══ DATA FOR ANALYSIS
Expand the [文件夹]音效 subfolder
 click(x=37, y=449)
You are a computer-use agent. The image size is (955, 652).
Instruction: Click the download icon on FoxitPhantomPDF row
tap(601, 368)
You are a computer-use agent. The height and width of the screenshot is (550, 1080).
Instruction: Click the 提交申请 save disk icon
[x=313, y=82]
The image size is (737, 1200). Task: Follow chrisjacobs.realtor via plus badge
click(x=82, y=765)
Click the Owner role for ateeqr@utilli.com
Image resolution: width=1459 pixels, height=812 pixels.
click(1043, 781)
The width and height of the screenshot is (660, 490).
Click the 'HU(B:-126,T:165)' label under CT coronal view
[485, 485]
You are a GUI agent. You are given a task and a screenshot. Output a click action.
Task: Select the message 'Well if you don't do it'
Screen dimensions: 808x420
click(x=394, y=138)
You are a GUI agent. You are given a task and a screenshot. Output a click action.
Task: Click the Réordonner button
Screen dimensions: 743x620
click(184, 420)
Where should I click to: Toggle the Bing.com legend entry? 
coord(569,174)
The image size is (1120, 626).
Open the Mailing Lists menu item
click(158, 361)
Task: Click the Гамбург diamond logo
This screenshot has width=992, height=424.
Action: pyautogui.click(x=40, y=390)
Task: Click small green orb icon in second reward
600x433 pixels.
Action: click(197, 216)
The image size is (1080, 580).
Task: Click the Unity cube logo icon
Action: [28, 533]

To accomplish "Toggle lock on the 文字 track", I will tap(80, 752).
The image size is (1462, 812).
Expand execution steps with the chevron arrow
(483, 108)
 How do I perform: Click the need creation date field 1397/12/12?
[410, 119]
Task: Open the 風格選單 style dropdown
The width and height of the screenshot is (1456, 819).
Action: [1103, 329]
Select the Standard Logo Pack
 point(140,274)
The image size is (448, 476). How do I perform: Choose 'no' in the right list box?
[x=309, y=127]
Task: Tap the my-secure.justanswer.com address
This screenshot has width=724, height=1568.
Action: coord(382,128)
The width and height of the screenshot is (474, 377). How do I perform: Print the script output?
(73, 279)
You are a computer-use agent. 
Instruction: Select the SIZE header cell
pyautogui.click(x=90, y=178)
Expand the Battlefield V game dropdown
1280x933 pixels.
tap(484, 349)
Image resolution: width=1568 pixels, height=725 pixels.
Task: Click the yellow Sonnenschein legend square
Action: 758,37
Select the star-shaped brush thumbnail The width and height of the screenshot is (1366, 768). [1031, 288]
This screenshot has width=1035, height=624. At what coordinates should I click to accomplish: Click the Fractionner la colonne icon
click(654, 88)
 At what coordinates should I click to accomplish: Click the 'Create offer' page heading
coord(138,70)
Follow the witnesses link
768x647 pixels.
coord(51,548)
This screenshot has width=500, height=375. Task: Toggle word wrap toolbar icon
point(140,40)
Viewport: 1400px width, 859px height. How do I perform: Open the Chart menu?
════
#### WORK INSTRUCTIONS
Write out exactly the lines above from the line with "You are a computer-use agent. The height" through the line with "The width and height of the screenshot is (660, 490).", both of them included, and leave out all other lines.

#### TASK RESPONSE
You are a computer-use agent. The height and width of the screenshot is (550, 1080).
Instruction: Click the 提交申请 save disk icon
[x=313, y=82]
The image size is (737, 1200). Task: Follow chrisjacobs.realtor via plus badge
click(x=82, y=765)
Click the Owner role for ateeqr@utilli.com
Image resolution: width=1459 pixels, height=812 pixels.
click(1043, 781)
The width and height of the screenshot is (660, 490).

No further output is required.